### Aim of the exercise
Only the lines running from the line with "Where should I click to: Choose" to the end of the records below belong in the answer, each copied exactly.

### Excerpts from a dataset
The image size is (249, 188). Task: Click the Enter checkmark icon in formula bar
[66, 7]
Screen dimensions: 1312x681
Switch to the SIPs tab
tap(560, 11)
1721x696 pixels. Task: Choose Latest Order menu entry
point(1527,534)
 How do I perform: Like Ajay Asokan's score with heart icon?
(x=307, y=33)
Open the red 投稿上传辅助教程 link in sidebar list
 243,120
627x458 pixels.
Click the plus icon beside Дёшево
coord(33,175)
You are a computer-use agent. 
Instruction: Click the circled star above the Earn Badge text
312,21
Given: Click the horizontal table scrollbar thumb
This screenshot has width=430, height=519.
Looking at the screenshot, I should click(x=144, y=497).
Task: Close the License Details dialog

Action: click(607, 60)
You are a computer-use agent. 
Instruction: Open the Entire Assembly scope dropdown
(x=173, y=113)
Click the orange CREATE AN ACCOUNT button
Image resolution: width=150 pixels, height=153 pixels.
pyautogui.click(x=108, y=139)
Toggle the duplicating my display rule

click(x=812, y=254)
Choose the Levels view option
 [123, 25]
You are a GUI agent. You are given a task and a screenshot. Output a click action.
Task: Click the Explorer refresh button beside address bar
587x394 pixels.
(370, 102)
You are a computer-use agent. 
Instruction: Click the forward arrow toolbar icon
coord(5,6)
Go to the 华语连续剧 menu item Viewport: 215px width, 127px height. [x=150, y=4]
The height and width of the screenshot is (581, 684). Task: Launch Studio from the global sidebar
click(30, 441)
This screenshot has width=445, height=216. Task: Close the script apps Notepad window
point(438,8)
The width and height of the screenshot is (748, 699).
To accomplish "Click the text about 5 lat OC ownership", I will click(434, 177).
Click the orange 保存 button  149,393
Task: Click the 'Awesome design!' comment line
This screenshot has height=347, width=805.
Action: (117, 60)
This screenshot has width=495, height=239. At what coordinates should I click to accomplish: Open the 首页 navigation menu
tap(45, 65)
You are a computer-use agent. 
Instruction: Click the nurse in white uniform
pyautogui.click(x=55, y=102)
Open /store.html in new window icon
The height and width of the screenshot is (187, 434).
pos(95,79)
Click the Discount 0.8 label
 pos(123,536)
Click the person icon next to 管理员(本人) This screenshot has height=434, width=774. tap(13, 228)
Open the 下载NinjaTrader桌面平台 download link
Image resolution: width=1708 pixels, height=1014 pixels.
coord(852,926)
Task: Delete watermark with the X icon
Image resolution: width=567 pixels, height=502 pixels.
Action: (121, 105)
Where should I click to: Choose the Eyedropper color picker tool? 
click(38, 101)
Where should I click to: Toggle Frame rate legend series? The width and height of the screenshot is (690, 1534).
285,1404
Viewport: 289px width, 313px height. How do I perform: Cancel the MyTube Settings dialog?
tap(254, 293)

### Exercise result
Where should I click to: Choose the Eyedropper color picker tool? 
click(38, 101)
Where should I click to: Toggle Frame rate legend series? The width and height of the screenshot is (690, 1534).
285,1404
Viewport: 289px width, 313px height. How do I perform: Cancel the MyTube Settings dialog?
tap(254, 293)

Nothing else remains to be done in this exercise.